── DATASET EXTRACT
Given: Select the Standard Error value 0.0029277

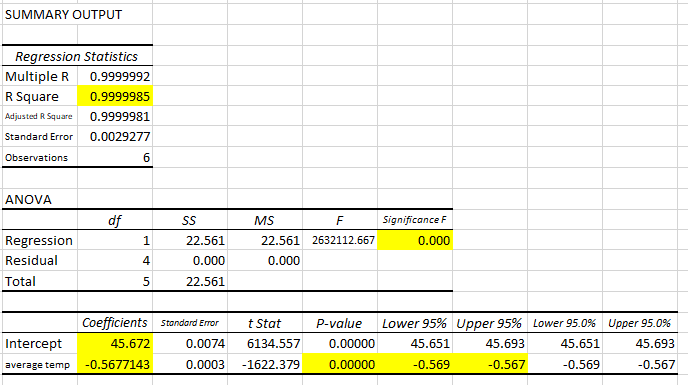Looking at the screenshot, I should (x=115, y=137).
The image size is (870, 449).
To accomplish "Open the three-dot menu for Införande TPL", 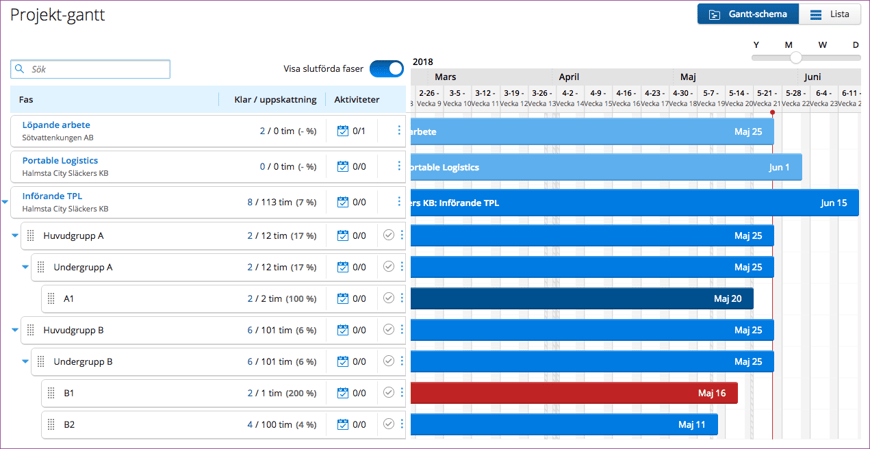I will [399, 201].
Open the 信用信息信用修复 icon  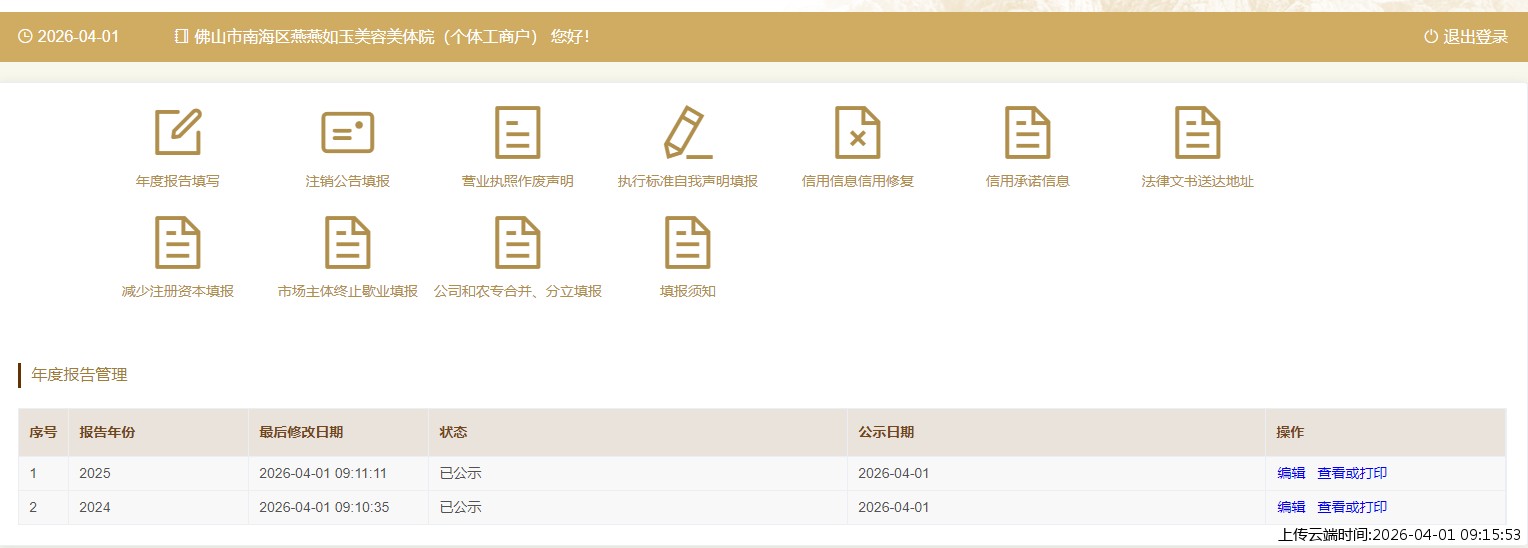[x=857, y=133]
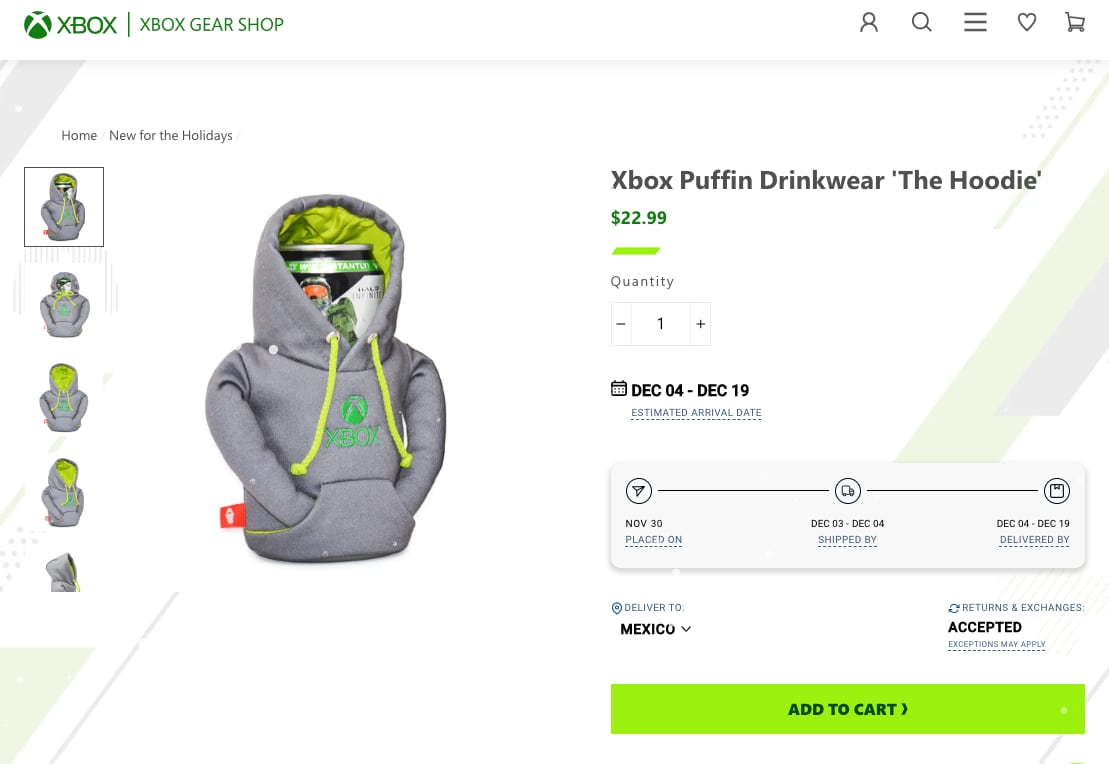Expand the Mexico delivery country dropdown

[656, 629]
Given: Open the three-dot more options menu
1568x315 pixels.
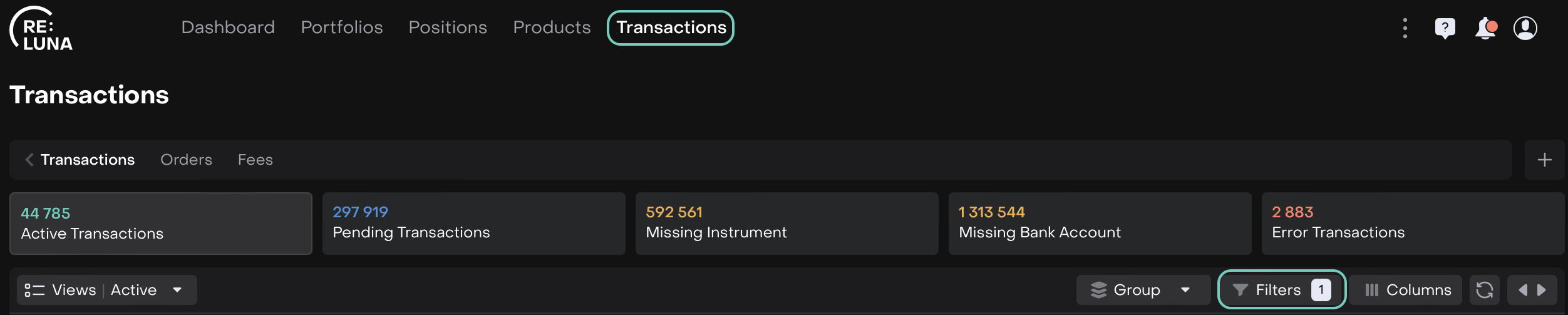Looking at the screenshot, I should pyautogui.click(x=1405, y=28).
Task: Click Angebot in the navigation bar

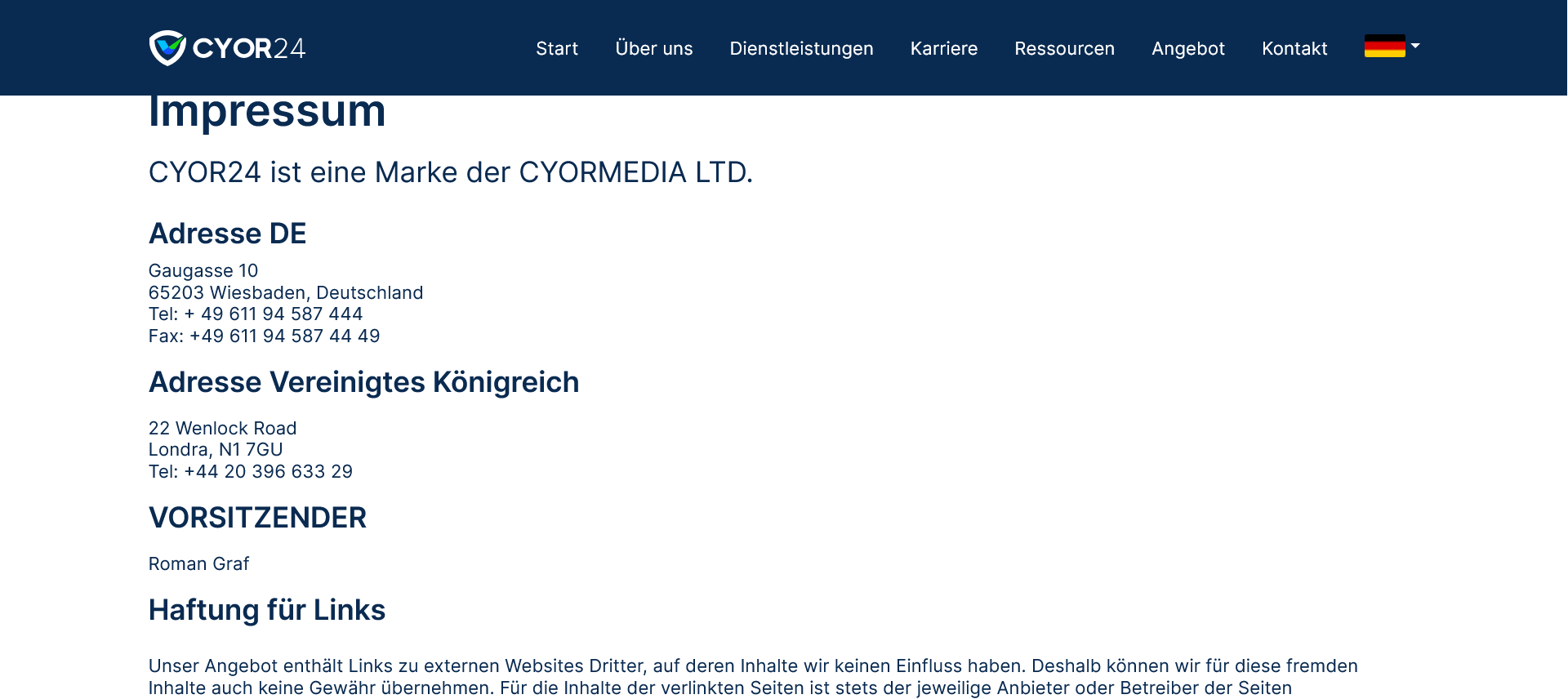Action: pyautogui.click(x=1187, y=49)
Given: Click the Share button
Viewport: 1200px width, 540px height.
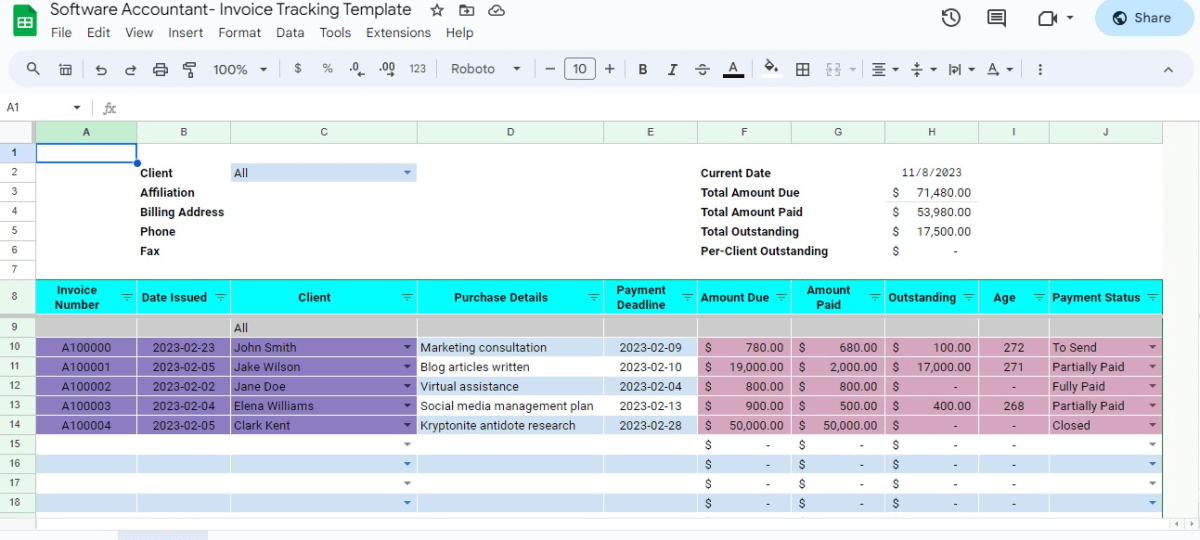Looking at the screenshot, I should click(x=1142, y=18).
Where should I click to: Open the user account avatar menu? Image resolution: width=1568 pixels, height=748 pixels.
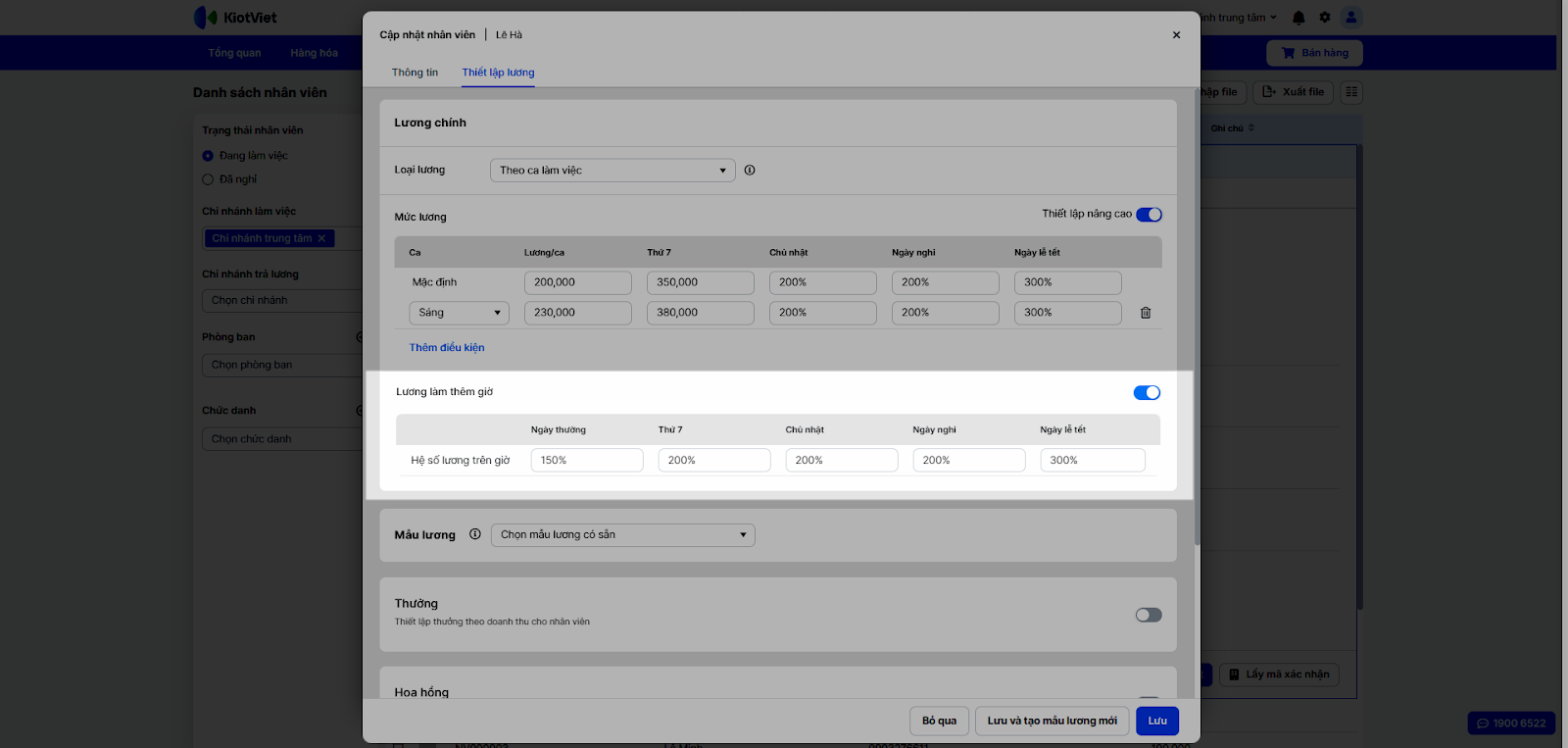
────
_WHAT IS REQUIRED:_
Rewrite the data from the line with "Given: Open the three-dot more options menu" through the end of the data, replacing "navigation bar" with "top menu" and keeping everything else the same. Leave out the pictures.

_SOLUTION TO THE EXERCISE:_
Given: Open the three-dot more options menu
1568x315 pixels.
Looking at the screenshot, I should pyautogui.click(x=1405, y=28).
Task: Click Angebot in the top menu

Action: pyautogui.click(x=1187, y=49)
Given: Click the Share button
Viewport: 1200px width, 540px height.
Looking at the screenshot, I should click(x=1142, y=18).
Where should I click to: Open the user account avatar menu? Image resolution: width=1568 pixels, height=748 pixels.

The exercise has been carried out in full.